Find every line in the records below that contains the word "computer", and copy each such line.
◆ ◆ ◆ ◆ ◆
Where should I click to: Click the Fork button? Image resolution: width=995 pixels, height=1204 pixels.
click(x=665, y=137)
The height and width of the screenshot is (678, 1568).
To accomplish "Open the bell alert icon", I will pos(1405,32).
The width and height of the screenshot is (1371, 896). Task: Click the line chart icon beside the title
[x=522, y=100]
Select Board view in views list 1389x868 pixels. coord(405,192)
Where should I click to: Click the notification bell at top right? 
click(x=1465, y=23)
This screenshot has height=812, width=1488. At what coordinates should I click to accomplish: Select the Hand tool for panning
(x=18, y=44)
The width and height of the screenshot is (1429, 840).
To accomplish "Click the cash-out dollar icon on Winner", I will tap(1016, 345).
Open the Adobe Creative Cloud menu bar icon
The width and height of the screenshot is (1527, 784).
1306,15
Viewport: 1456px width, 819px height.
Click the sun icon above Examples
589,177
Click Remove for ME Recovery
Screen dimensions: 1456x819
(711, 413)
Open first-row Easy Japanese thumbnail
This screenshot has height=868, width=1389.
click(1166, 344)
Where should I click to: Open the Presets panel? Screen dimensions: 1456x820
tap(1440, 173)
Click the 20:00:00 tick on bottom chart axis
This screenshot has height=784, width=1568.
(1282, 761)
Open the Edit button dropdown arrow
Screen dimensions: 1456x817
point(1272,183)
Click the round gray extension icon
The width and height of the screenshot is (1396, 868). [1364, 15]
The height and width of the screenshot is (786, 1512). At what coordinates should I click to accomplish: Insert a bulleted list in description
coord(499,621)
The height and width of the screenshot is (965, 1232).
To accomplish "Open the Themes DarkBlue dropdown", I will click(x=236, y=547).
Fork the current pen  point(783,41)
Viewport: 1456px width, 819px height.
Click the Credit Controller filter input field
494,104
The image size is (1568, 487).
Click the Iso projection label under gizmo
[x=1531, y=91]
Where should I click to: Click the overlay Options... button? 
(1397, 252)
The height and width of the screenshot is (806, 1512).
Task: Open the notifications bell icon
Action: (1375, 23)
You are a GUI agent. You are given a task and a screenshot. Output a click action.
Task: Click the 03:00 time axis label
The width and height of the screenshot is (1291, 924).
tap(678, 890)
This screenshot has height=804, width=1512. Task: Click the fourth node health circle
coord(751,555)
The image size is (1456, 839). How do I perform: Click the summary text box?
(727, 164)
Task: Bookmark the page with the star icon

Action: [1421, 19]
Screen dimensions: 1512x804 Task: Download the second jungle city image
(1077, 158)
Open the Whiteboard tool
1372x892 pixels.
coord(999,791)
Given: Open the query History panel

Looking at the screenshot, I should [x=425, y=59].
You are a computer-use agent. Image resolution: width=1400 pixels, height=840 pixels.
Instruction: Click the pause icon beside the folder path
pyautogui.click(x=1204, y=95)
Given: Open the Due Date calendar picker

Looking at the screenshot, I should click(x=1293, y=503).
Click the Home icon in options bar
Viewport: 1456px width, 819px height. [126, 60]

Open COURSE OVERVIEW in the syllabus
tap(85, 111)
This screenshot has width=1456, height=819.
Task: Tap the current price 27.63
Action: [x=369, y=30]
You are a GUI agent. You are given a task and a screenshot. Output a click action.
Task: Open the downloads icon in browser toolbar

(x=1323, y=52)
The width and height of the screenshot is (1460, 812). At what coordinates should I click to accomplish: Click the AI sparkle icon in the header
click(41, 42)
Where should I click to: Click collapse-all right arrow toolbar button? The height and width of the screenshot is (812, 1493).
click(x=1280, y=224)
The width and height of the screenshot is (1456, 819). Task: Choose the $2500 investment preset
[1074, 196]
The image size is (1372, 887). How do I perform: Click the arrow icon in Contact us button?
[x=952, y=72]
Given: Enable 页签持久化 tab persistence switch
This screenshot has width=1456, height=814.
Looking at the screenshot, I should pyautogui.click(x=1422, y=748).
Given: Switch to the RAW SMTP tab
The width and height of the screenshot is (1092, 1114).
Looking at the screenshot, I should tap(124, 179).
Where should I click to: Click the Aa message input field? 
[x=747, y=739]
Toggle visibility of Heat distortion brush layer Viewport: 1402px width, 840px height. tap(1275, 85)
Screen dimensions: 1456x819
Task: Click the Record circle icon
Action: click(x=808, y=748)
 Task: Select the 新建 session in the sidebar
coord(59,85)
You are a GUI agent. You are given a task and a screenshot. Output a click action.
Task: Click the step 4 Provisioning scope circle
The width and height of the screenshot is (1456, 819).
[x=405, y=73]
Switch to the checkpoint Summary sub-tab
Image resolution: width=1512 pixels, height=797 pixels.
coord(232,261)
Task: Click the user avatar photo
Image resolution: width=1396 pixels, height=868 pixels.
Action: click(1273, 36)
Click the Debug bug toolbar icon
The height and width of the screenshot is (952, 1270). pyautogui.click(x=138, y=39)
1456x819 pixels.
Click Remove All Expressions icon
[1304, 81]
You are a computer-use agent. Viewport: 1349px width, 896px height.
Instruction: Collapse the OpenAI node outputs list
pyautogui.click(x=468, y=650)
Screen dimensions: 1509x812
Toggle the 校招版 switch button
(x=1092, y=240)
◆ ◆ ◆ ◆ ◆
# COMPLETED TASK:
You are a computer-use agent. Image resolution: width=1400 pixels, height=840 pixels.
You are a computer-use agent. Viewport: 1349px width, 896px height.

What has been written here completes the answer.